Posted on Dec 21, 2016   Updated on May 25, 2021, 8:37 am CDT

Fox News host Bill O’Reilly has a theory about the Electoral College backlash, and it’s left liberals scratching their heads. 

On Tuesday night’s O’Reilly Factor, O’Reilly condemned efforts to abolish the Electoral College system as a “hidden” liberal plot to marginalize working-class white voters and take the power “away from the white establishment.”

“This is all about race,” O’Reilly said. “The left sees white privilege in America as an oppressive force that must be done away with. Therefore, white working-class voters must be marginalized.”

The Talking Points segment may have slipped by largely unnoticed by liberals who don’t regularly watch Fox News if not for the fact that the cable network tweeted out the “white establishment” quote. Twitter users quickly jumped on the tweet as an admission by the conservative commentator that there is a white establishment at all.

Some appeared to reluctantly agree with the O’Reilly quote, while others saw it as evidence that the Fox News host was pushing further into white supremacy politics.
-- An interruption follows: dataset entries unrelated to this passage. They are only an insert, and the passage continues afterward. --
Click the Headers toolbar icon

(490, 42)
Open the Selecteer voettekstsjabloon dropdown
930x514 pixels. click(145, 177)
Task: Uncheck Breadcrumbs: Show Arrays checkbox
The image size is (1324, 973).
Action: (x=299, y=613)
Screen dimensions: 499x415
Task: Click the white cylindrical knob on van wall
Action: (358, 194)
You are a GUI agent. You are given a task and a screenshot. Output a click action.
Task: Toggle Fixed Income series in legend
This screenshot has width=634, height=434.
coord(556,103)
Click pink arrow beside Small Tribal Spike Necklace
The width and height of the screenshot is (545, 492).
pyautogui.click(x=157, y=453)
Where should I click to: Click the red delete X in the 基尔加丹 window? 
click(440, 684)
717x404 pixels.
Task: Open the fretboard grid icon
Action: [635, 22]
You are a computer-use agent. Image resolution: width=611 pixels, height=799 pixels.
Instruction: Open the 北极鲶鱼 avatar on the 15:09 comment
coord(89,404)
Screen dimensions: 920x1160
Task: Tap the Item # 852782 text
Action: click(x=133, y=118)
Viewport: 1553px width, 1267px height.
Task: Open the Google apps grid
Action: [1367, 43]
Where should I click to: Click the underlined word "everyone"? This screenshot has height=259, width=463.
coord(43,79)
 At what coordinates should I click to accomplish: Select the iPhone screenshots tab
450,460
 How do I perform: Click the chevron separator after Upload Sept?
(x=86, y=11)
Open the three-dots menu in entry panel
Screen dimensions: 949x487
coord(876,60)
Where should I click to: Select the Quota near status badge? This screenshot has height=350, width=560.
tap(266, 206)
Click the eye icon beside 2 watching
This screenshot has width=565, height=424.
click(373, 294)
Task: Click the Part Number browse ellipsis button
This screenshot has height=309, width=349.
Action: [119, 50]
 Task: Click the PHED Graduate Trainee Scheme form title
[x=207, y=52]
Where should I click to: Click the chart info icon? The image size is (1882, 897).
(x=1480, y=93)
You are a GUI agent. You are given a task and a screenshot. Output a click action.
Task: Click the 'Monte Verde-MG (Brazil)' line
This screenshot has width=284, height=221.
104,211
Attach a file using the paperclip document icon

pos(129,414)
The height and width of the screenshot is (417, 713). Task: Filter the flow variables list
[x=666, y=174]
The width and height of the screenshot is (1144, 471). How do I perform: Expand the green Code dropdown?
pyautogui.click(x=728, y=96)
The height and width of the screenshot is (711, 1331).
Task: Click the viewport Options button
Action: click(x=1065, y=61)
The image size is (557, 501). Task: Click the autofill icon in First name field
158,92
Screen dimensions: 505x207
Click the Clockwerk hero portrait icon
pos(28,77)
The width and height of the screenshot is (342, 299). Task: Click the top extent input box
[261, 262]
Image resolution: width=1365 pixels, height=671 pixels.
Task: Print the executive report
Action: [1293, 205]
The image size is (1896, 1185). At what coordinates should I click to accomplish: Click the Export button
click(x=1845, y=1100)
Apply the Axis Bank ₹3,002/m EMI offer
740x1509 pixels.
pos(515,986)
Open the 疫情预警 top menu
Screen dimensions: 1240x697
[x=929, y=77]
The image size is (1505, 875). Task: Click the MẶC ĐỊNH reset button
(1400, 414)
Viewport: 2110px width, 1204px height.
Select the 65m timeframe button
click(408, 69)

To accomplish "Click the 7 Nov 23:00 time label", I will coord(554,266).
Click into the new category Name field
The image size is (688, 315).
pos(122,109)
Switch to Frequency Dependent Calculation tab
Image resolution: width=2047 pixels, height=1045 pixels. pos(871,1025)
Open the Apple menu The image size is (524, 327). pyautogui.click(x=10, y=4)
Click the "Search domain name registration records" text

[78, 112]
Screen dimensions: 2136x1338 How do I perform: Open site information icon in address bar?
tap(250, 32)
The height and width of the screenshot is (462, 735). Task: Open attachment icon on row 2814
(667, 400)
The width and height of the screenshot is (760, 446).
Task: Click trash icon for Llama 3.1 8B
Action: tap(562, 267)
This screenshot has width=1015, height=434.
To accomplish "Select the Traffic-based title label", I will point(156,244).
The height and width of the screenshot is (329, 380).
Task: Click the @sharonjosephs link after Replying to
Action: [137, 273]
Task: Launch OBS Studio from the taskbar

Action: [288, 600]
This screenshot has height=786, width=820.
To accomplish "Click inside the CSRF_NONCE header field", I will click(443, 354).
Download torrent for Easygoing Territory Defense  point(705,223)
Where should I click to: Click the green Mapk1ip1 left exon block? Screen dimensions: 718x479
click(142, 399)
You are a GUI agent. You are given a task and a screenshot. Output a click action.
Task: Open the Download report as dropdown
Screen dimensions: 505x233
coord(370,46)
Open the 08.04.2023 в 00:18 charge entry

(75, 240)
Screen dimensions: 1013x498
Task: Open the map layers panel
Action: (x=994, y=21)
Clearly, in context, O’Reilly’s argument is not some endorsement of liberal politics but a mocking warning to white Americans who feel oppressed by historically marginalized communities as the U.S. population becomes more racially diverse

In fact, this is not the first time O’Reilly has admitted the existence of a “white establishment.” On Election Night in 2012, he lamented the end of “traditional America” ahead of President Barack Obama‘s reelection, claiming that “the white establishment is now the minority.”

So, this is clearly something O’Reilly—who, one could argue, is a heavyweight in this white establishment—has been thinking about for years. The Electoral College fight is just the latest talking point he’s used to further this narrative. 

It is true that many liberals and Democrats have called to abolish the Electoral College since the victory of President-elect Donald Trump, who solidly won the electoral vote despite losing the national popular vote to Democrat Hillary Clinton by nearly 3 million votes

It is also true that race is part of the argument against the institution; as the New York Times editorial board wrote in a recent op-ed against the Electoral College, “it is a living symbol of America’s original sin. When slavery was the law of the land, a direct popular vote would have disadvantaged the Southern states, with their large disenfranchised populations. Counting those men and women as three-fifths of a white person, as the Constitution originally did, gave the slave states more electoral votes.”

The anti-Electoral College movement is also a reaction to the feeling of inherent unfairness in a system that denies the presidency to the candidate who received the most votes—by counting the votes of citizens in more populous (and more diverse) states less than those in more rural (and more white) states.